I constantly hear people (across many organizations) complain about their learning management system (LMS). They complain that their LMS has a terrible interface that is nearly unusable. Upgrades are difficult and cumbersome. Their employees’ data is locked in to a proprietary system. Users hate the system. It’s ugly. (Did I miss anything?)
We’ve recently seen LMSs shift to include more functionality, such as wikis, blogs, social networking, etc. I think they’re heading in the wrong direction. I don’t really understand why LMS vendors are now thinking they need to build in every possible 2.0 tool. If I want a great blogging platform, I’m going to download WordPress (it’s free and has a huge support community). If I want a great wiki platform, I’m going to download MediaWiki or DokuWiki (also free and they have huge support communities). And when it comes to social networking, as a co-worker put it, “Do they really think I’m going to create a ‘friends’ list in the LMS? Seriously?”
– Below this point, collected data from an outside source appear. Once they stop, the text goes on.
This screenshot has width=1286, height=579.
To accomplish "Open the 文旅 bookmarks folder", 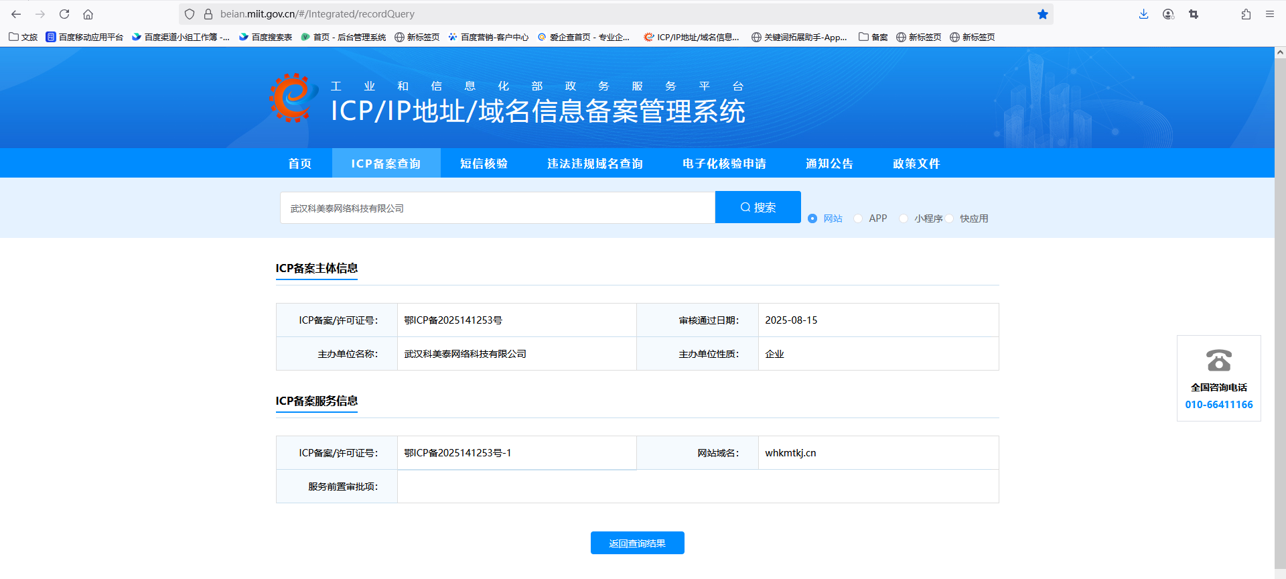I will [23, 38].
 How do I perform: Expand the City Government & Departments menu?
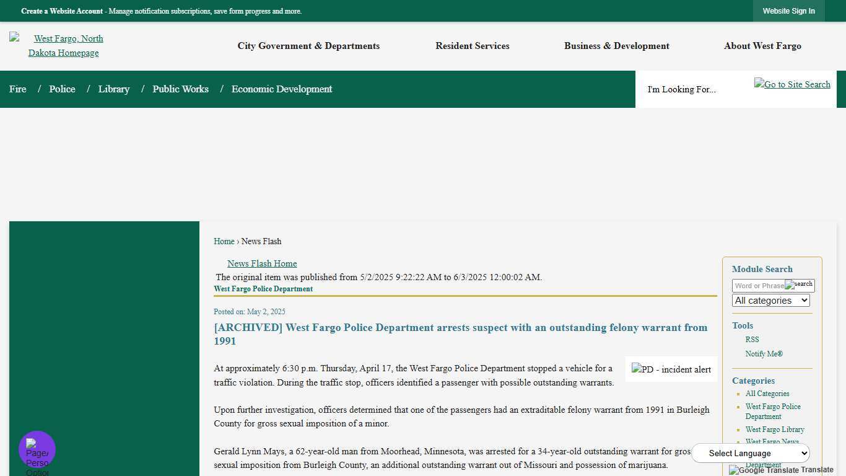point(308,46)
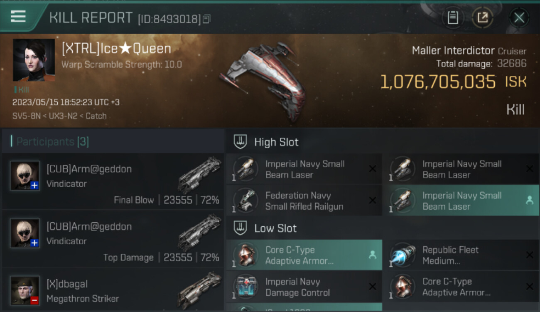Click the Maller Interdictor ship name
Viewport: 540px width, 312px height.
453,51
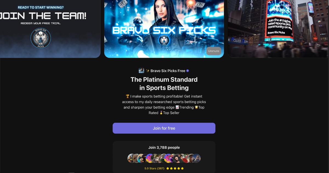Click the Bravo Six skull logo badge
This screenshot has width=329, height=173.
pyautogui.click(x=41, y=38)
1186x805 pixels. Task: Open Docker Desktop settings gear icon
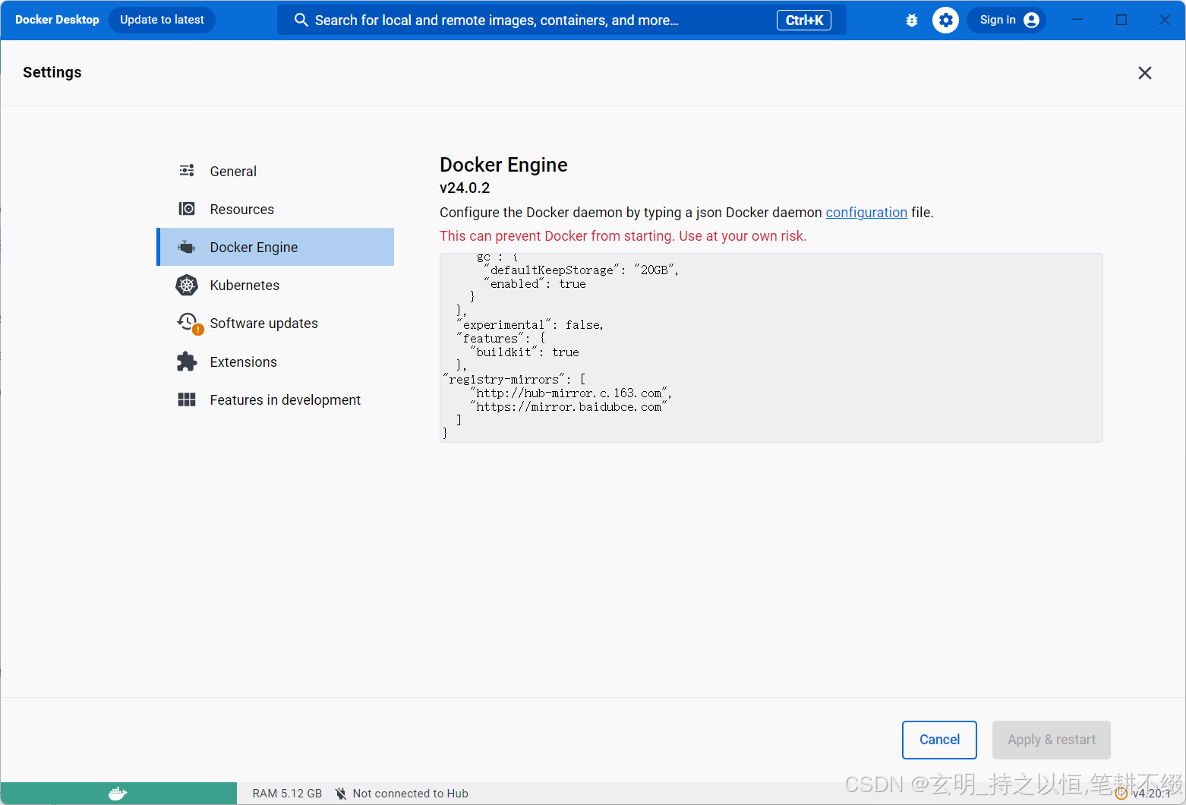click(945, 20)
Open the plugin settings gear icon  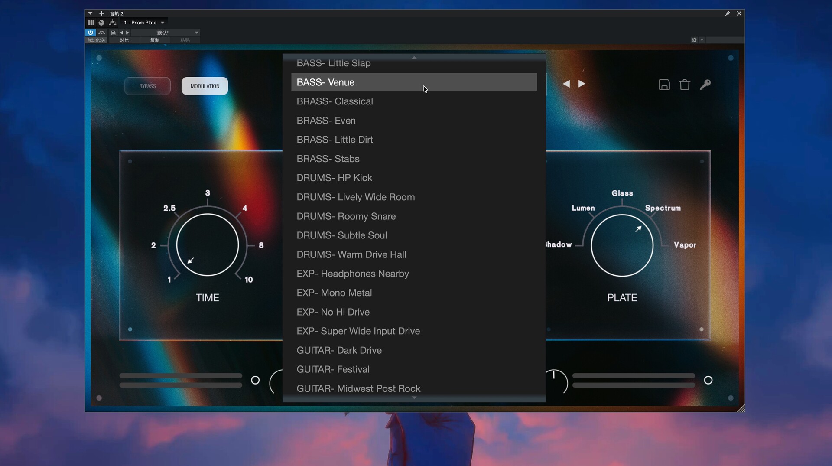click(x=694, y=40)
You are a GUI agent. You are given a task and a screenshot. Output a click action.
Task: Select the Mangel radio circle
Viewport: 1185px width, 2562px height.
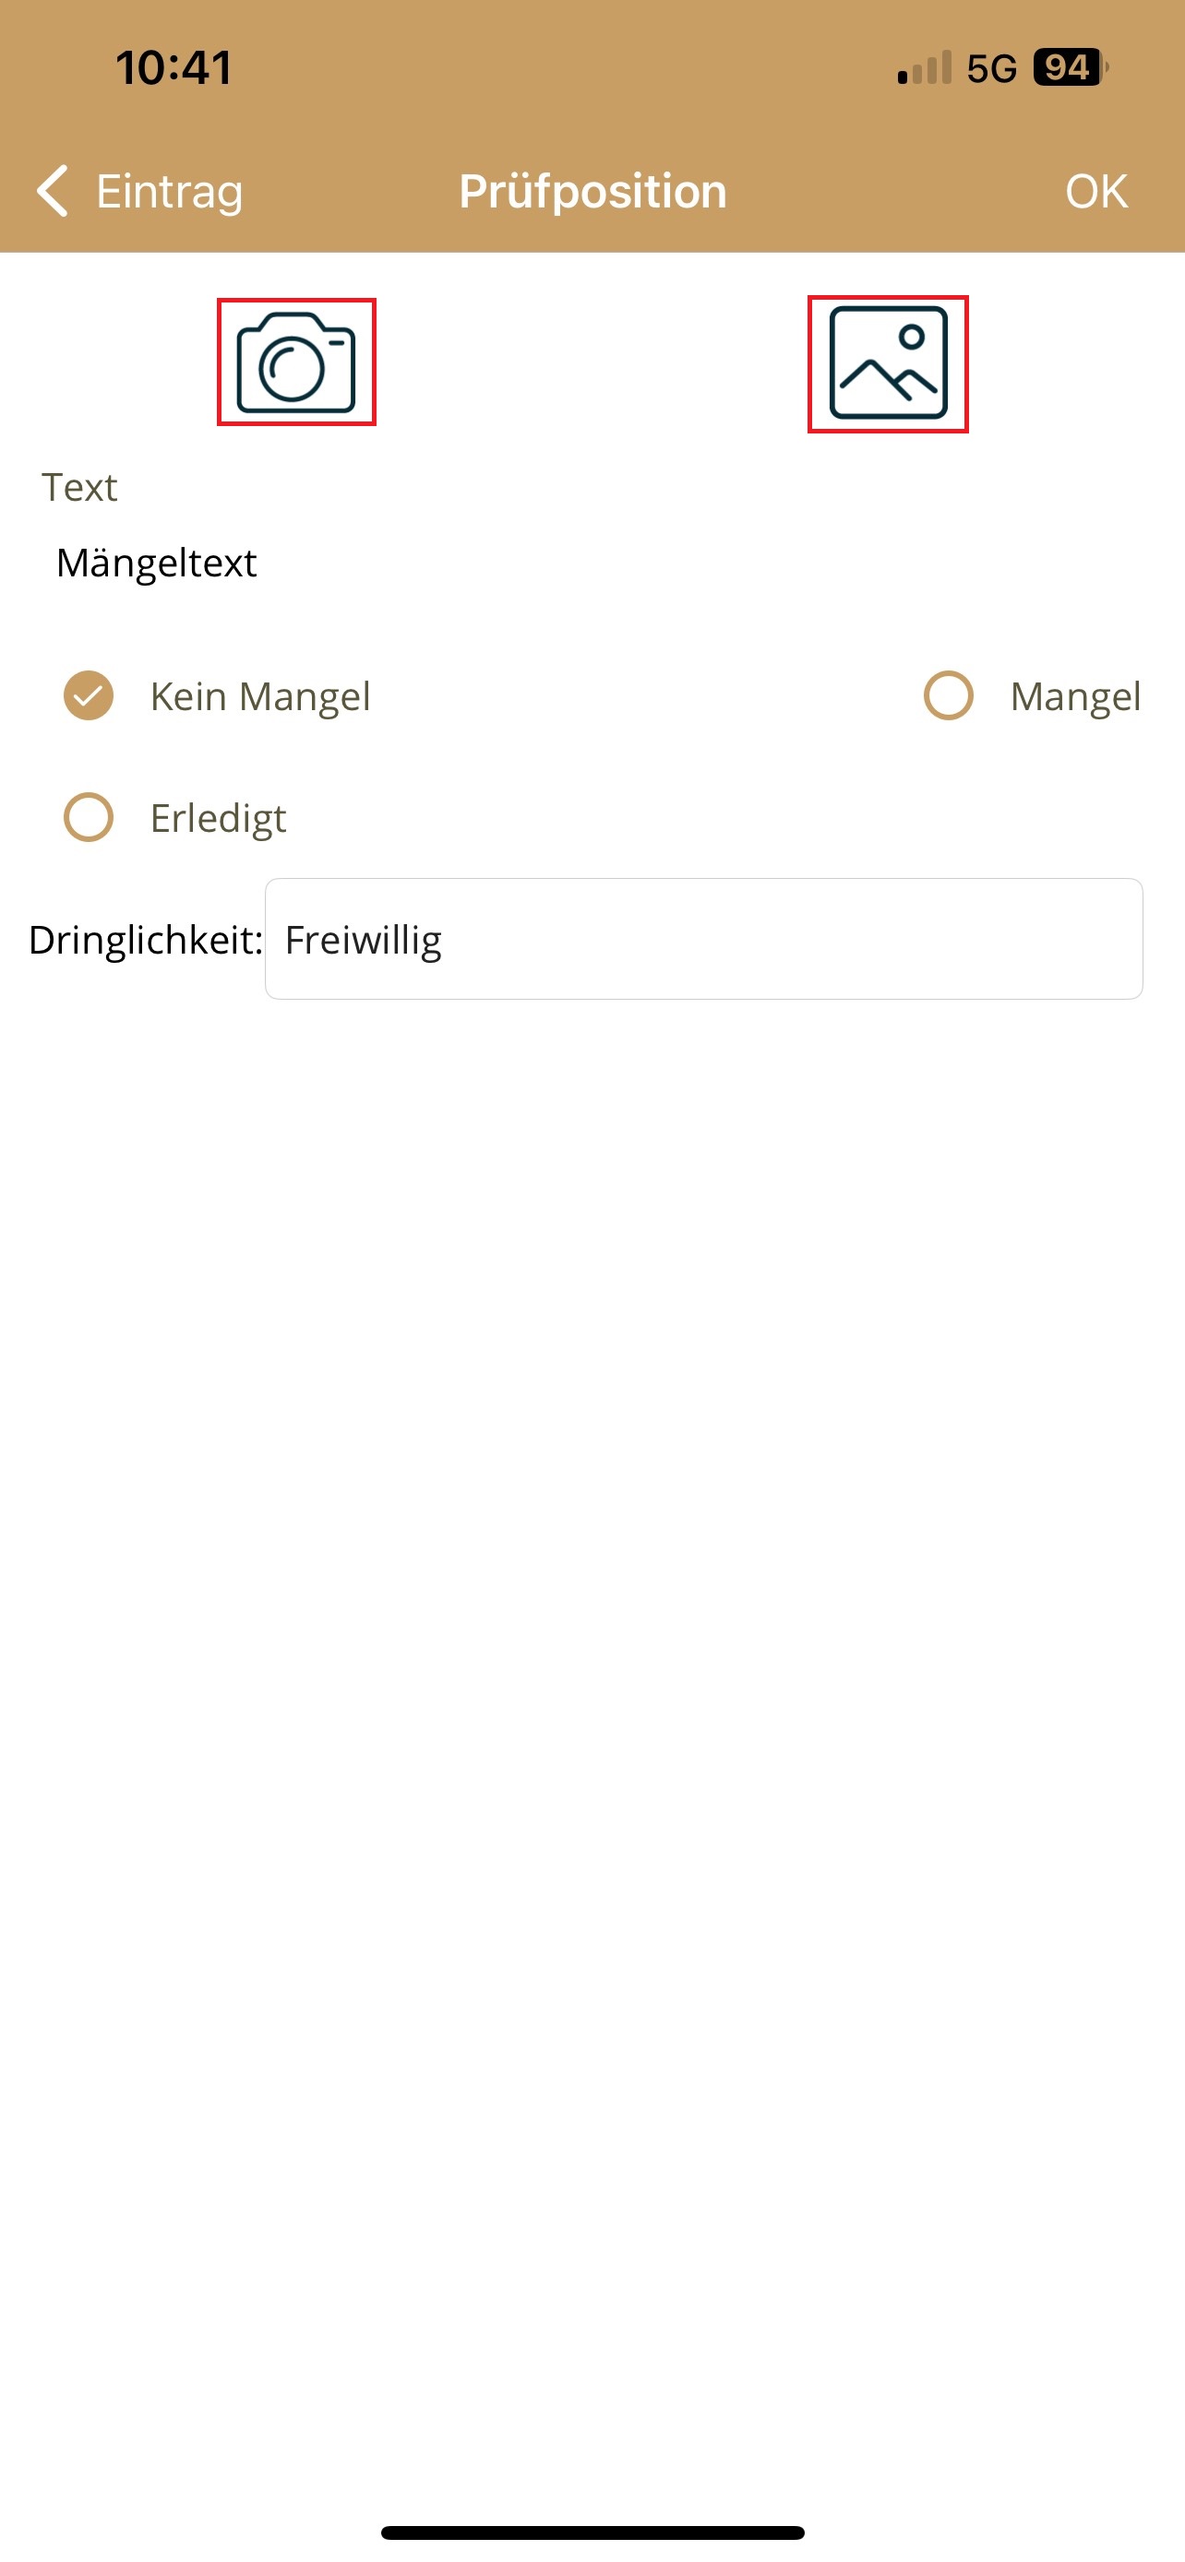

I've wondered the same thing. Mzinga seems to have jumped out early with a strong social platform that also has an LMS capability. But there does seem to be a difference between what you expect with an LMS and what you expect from your social learning / work platform. Dave Wilkins from Mzinga talks about the two models of social learning as depicted by the diagram on the right.
There's social learning wrapped around the formal learning resources. He calls it the Amazon model with the learning being like a book. Lots of stuff wrapped around the book on Amazon. Then there's a model when the community is first and foremost and the formal learning is part of this overall model.
BJ's point is that trying to get people to spend enough time in the LMS so that you have a vibrant social learning community is problematic. We will see some level of social interaction going along with a formal learning event. But you really are much more likely to success when the social tools are the same tools that will exist beyond the formal learning. And I don't think that many of us expect our LMS vendor to provide the solution that organizations will adopt more broadly.
Thus, the question …
Why aren't the LMS vendors looking at deeper integration with other offerings?
In some ways they are. SharePoint and LMS seems to be a more common discussion:
- SharePoint and the LMS - Time to Converge?
- Increased Interest in SharePoint as a Learning Technology
- Extending elearning?
Likely this is the beginning of a wave of this kind of approach.